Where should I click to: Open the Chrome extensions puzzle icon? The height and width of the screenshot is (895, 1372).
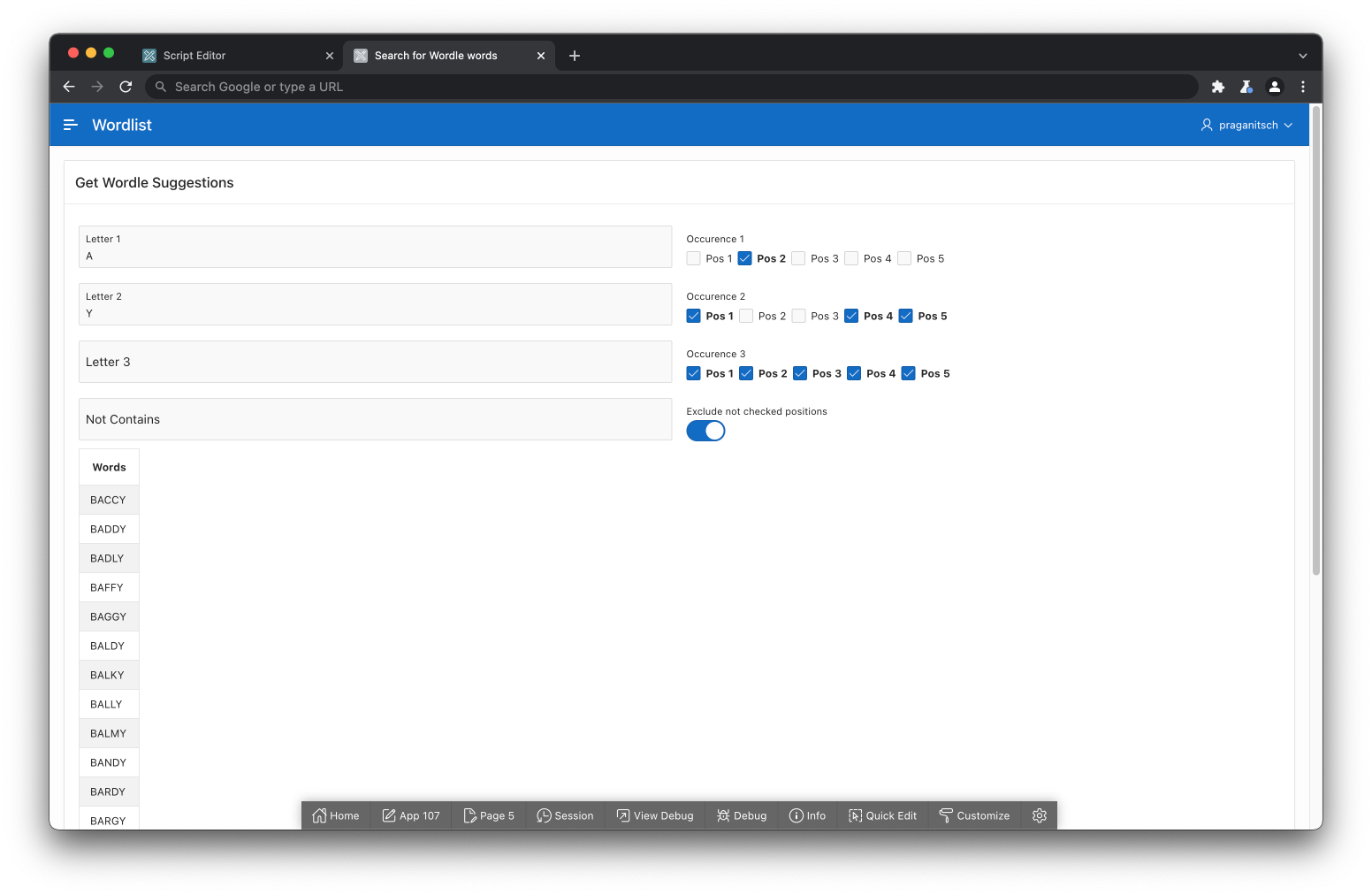1217,87
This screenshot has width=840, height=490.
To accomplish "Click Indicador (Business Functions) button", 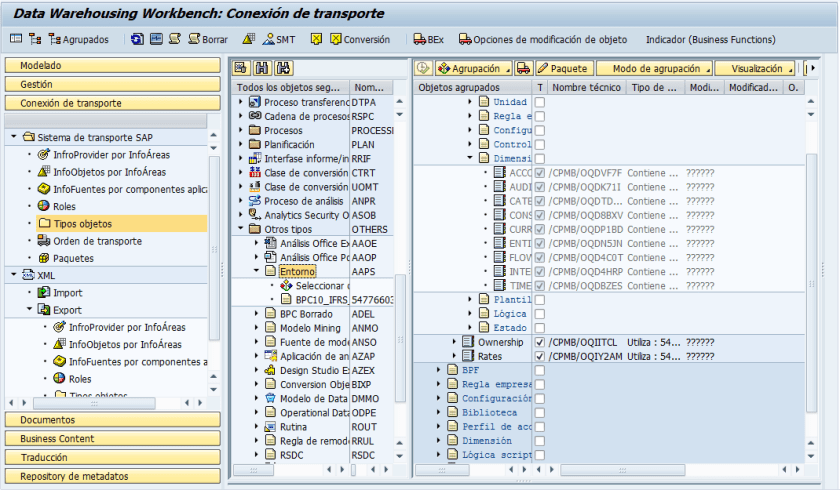I will coord(710,39).
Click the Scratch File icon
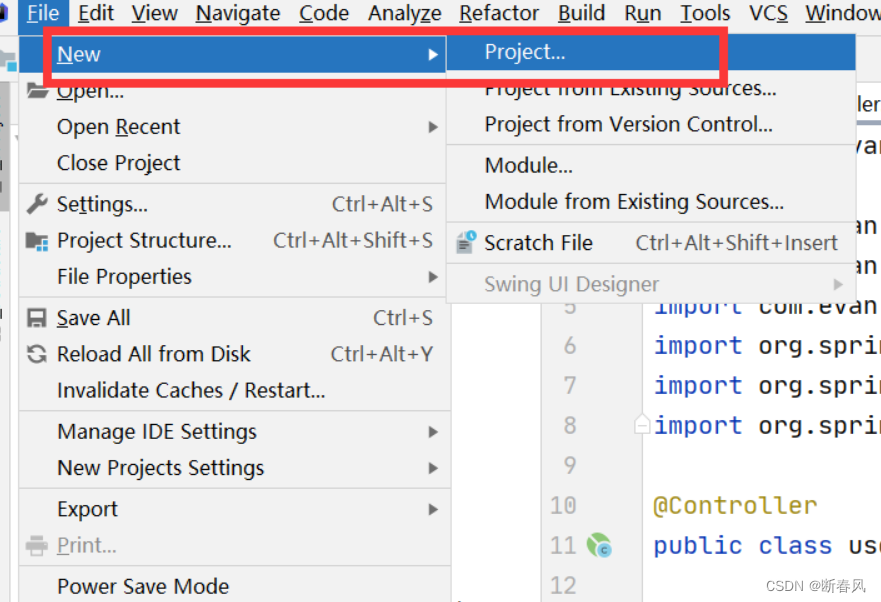This screenshot has width=881, height=602. tap(466, 243)
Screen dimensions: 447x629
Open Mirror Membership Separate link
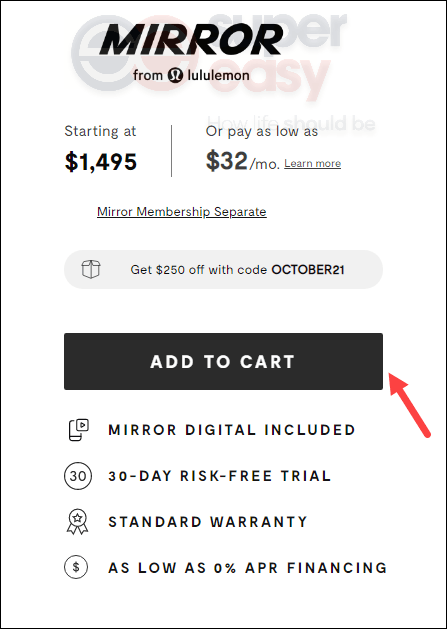(x=182, y=211)
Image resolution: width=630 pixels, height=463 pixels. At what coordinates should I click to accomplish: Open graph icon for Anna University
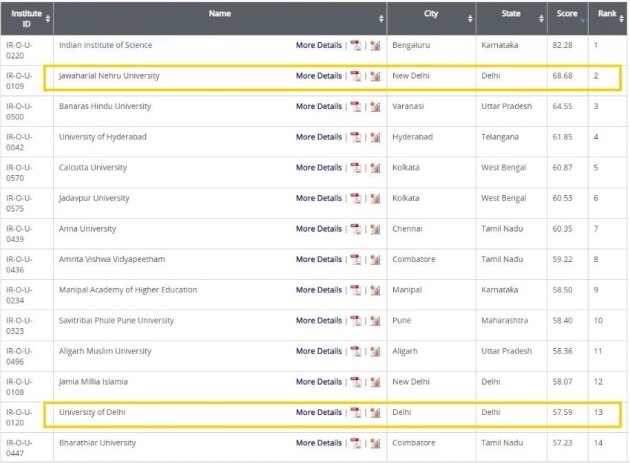[375, 229]

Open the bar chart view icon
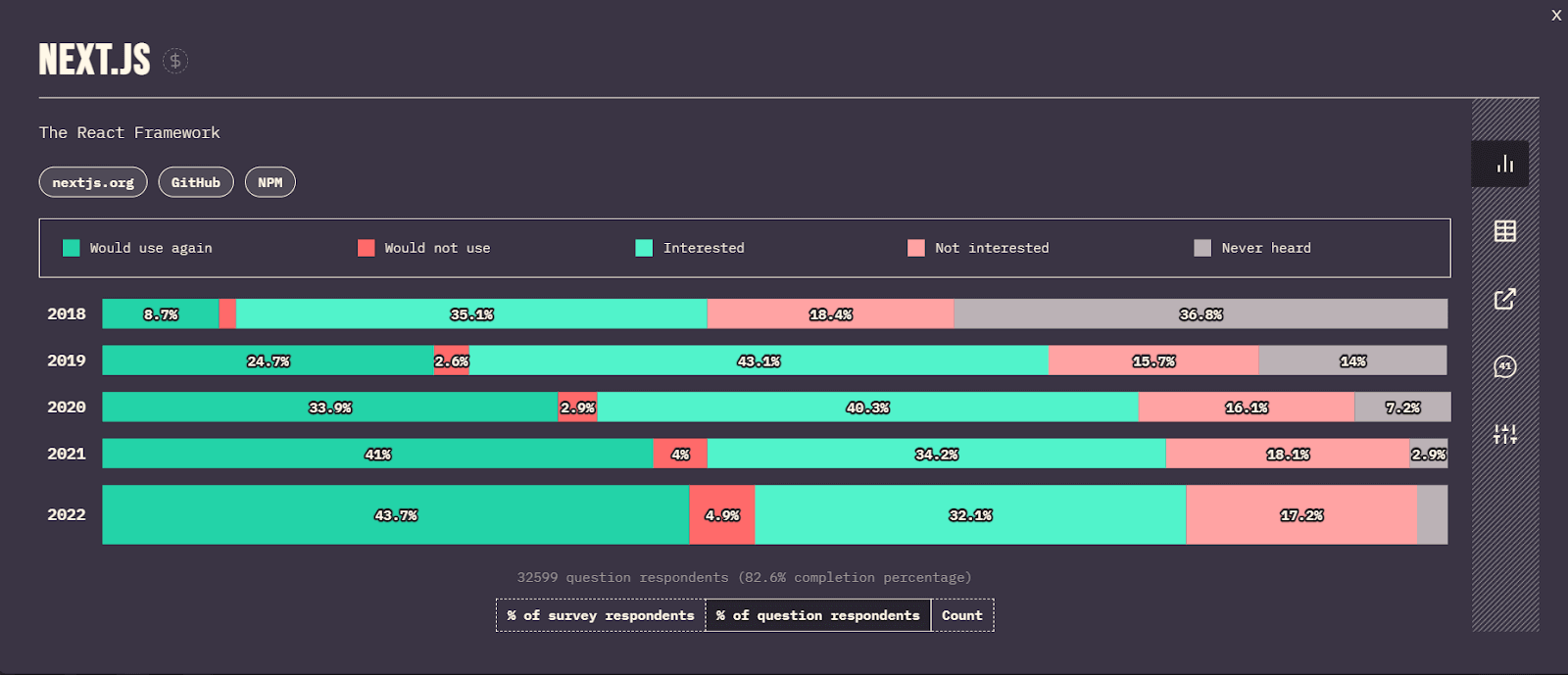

**EXERCISE PROMPT**
In the records above, find the line that contains "Click the Scratch File icon". Print it and every later line exactly, omitting the pictures.

**OUTPUT OF THE EXERCISE**
Click the Scratch File icon
This screenshot has width=881, height=602. tap(466, 243)
Screen dimensions: 447x629
Open Mirror Membership Separate link
(x=182, y=211)
Image resolution: width=630 pixels, height=463 pixels. At what coordinates should I click to accomplish: Open graph icon for Anna University
[375, 229]

Open the bar chart view icon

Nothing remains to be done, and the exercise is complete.